Libya's democratic election is a subject I didn't think I'd ever be reading about:
QuoteLibya's election
The right direction
Despite uncertainty and occasional violence, a hopeful election beckons
Jun 30th 2012 | TRIPOLI | from the print edition

ALL being well, Libyans will go to the polls on July 7th, less than nine months after Muammar Qaddafi's death, to elect a national congress that will in turn choose a government and a committee to draft a constitution that should be ready in another four months. Next year Libyans will elect a full-blown parliament under the new rules. Despite outbreaks of violence, especially on the country's wilder fringes, plus the lingering menace of militias that are loth to submit to a central authority, the democratic process has been muddling along in the right direction.

"No one has a clue who will win," says a diplomat. According to the election commission, 142 parties have been registered and 83% of the 3m-plus Libyans eligible to vote have put their names on the roll, from a population of around 6m. Eighty members of the 200-seat congress will be chosen from party lists, and the other 120 will be elected as individuals, so the ideological and religious flavour of the legislative body may not be clear for some time after the election. Tribal and city allegiances will play a part in the make-up of what will probably be a coalition government.
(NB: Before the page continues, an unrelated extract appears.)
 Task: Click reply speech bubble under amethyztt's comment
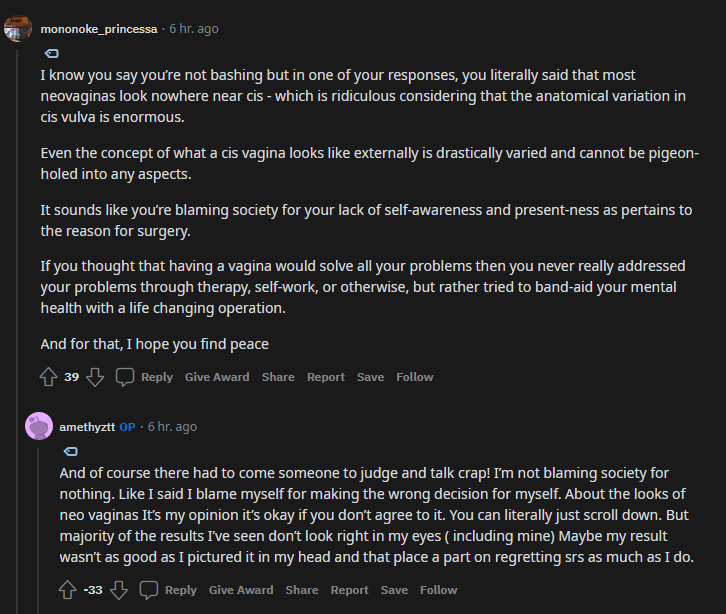tap(150, 590)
Broadly speaking, three main trends are competing. A group of secular-minded modernists, led by Mahmoud Jibril and Ali Tarhouni, who served respectively as de facto prime minister and finance-and-oil minister in the immediate post-Qaddafi administration, is bidding for the centre ground under the banner of the National Forces' Alliance. Some Libyans mistrust Mr Jibril, since he served as Qaddafi's economy minister before turning belatedly against him. And relations between Mr Jibril and Mr Tarhouni, a professor who used to teach in Seattle, have been scratchy.
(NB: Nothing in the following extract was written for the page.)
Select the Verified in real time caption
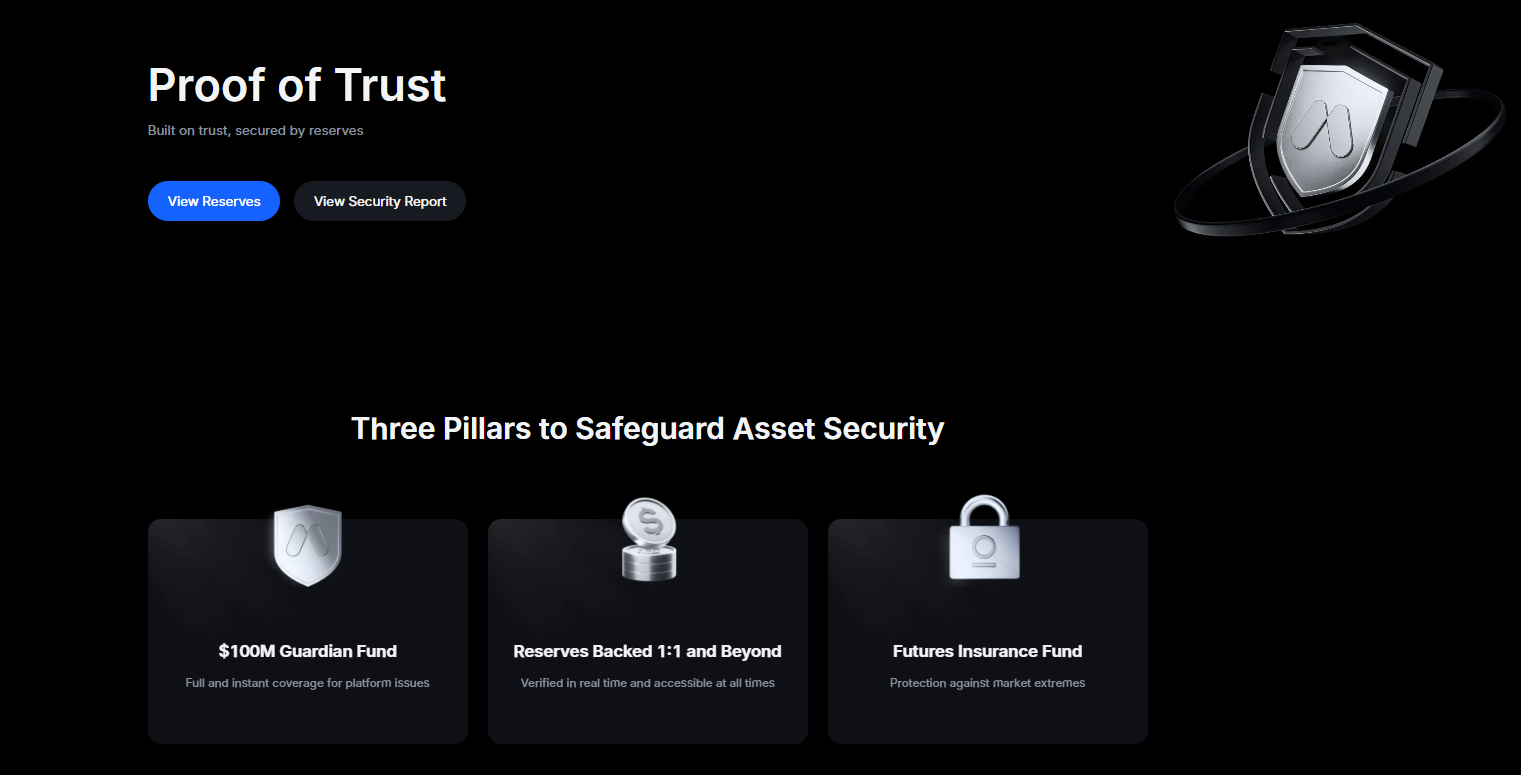The width and height of the screenshot is (1521, 775). point(647,682)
Then there is the National Salvation Front, a group that was set up in opposition to Qaddafi in the early 1980s, was forced abroad, and is led by a band of ageing exiles. Most observers say they have failed to make a mark since their return, but in the absence of professional pollsters it is almost impossible to measure party or personal popularity in the run-up to the election. Several parties also back a return of the monarchy, which was overthrown by Qaddafi in 1969.

And then there are the Islamists, who cover a wide spectrum. If the number and glitziness of posters is anything to go by, el-Watan would win in a landslide. It is led by Abdel Hakim Belhaj, once head of the now defunct Libyan Islamic Fighting Group, widely regarded as being close to al-Qaeda. Mr Belhaj, who commanded a Tripoli militia in the assault against Qaddafi's regime in its final days and now disavows his earlier jihadist views, is suing the British government for its alleged complicity in "rendering" him to the colonel's security services in 2004, when Western governments were trying to bring the Libyan regime in from the cold. Hundreds of Mr Belhaj's posters, showing smiling voters, dominate the main roads of the capital, vastly outnumbering those of his opponents. But his rivals point out derisively that the maroon-and-white colours of his posters match those of the flag of Qatar, generally seen as his chief sponsor. Indeed, many Libyans complain about Qatar's apparently burgeoning influence.

If recent elections elsewhere in the Arab world are a guide, the Islamist group closest to the Muslim Brotherhood should have a good chance. This is the Justice and Development party, a studiously moderate lot, led by Muhammad Suwan, a former inmate of Qaddafi's jails. But there is a plethora of other Islamist parties, some of them a lot more extreme, so the Islamist vote may be split.

Even as the electoral process steadily advances, worries persist about insecurity, attitudes to the law, and tendencies to flout the central authority. Although Libya's three main cities—Tripoli in the west, Benghazi in the east and Misrata in the coastal middle—are largely peaceful, fighting still often breaks out on the fringes, in places such as Zwara near the border with Tunisia, in the citadel of Zintan, in Beni Walid south-east of Tripoli, and in the southern desert towns of Sebha and Kufra.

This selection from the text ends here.